* [Your task] Output the lines of the records exactly, from the first through the one containing "Image resolution: width=945". Omit all pictures.
-- Information given follows --
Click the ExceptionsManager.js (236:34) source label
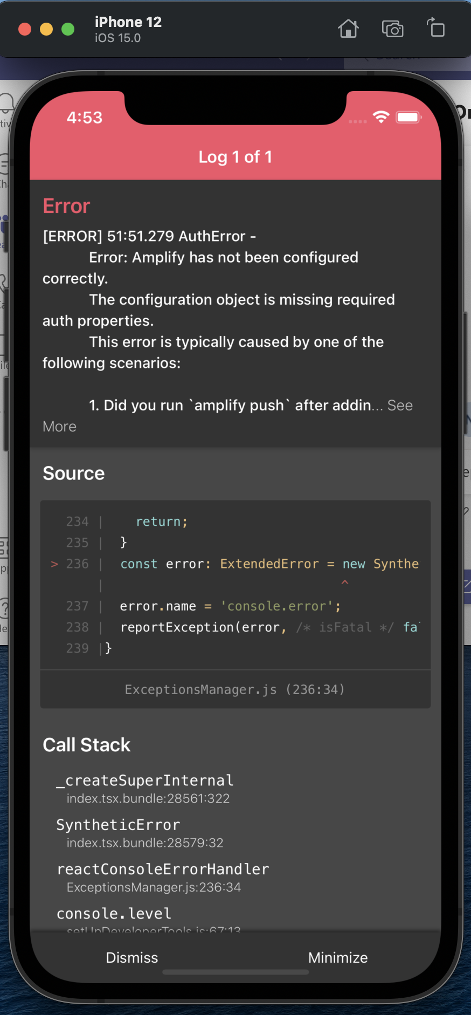The width and height of the screenshot is (471, 1015). (x=235, y=689)
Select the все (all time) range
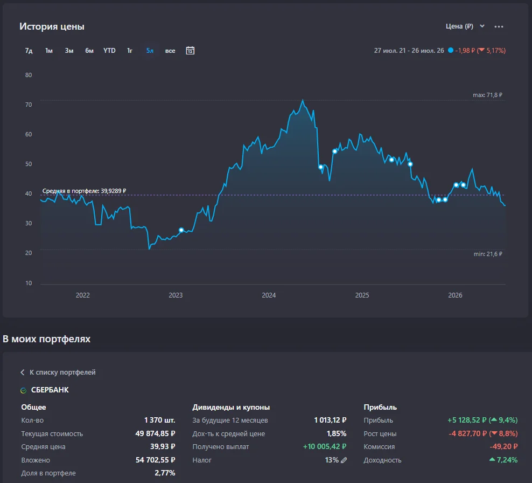This screenshot has width=532, height=483. [x=170, y=51]
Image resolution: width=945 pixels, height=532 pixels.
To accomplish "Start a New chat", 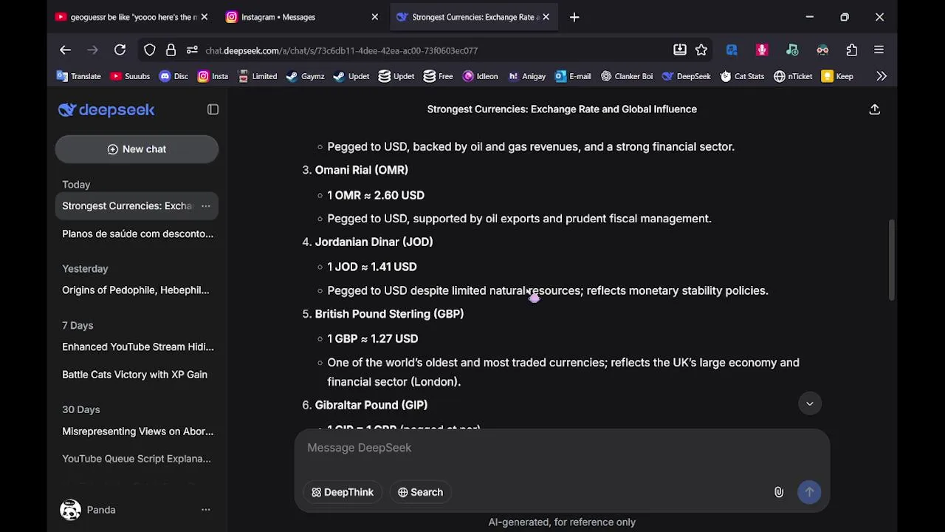I will pos(137,149).
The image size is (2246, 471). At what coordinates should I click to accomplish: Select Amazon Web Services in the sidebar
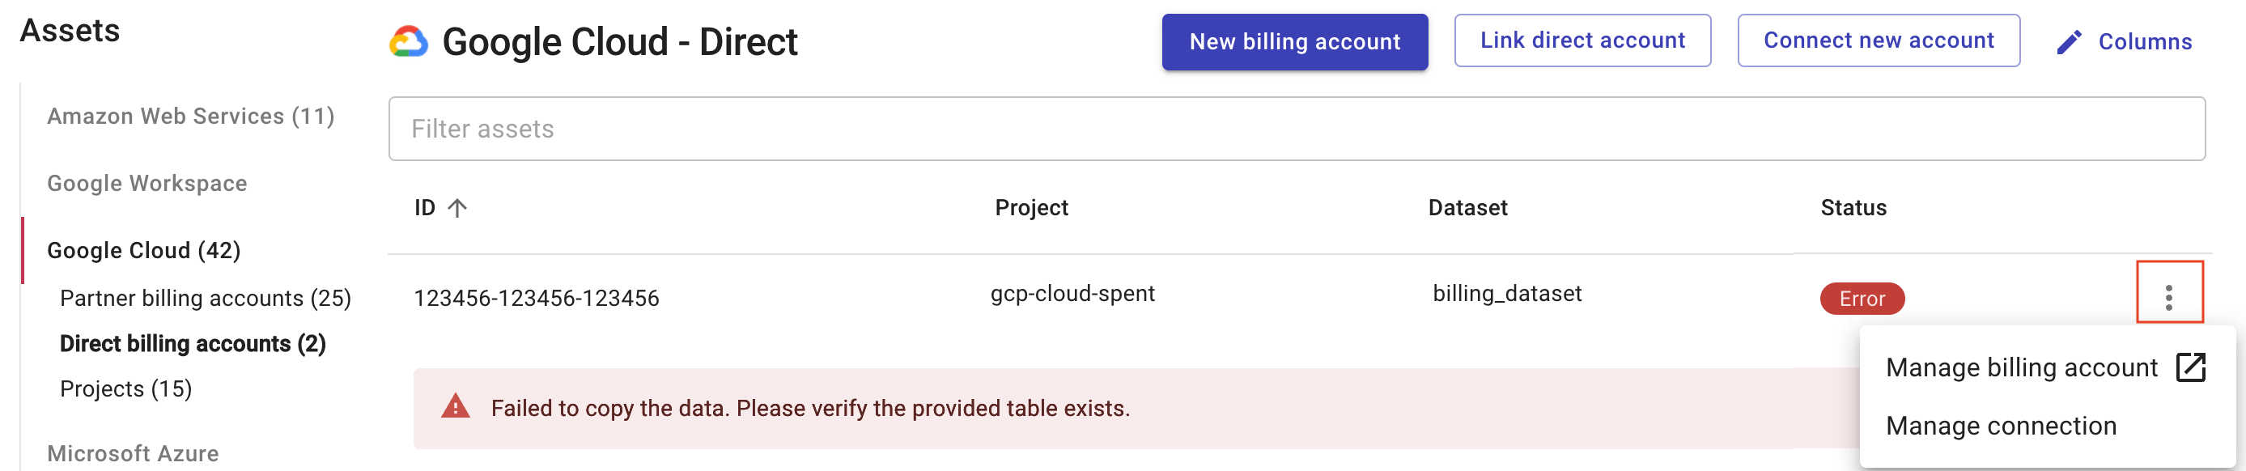[x=190, y=115]

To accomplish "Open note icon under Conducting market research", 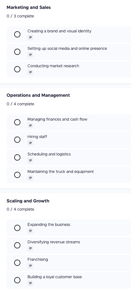I will tap(30, 72).
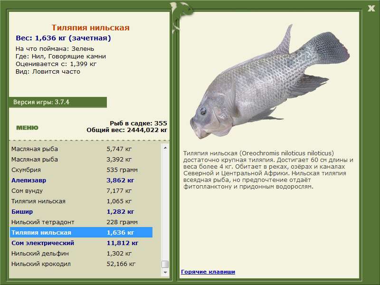Select Масляная рыба 3,392 кг entry

click(x=81, y=160)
-- Information given concluded --
* [Solution to this problem]
Click the ExceptionsManager.js (236:34) source label
The width and height of the screenshot is (471, 1015). (x=235, y=689)
Select the все (all time) range
This screenshot has width=532, height=483. [x=170, y=51]
Image resolution: width=945 pixels, height=532 pixels.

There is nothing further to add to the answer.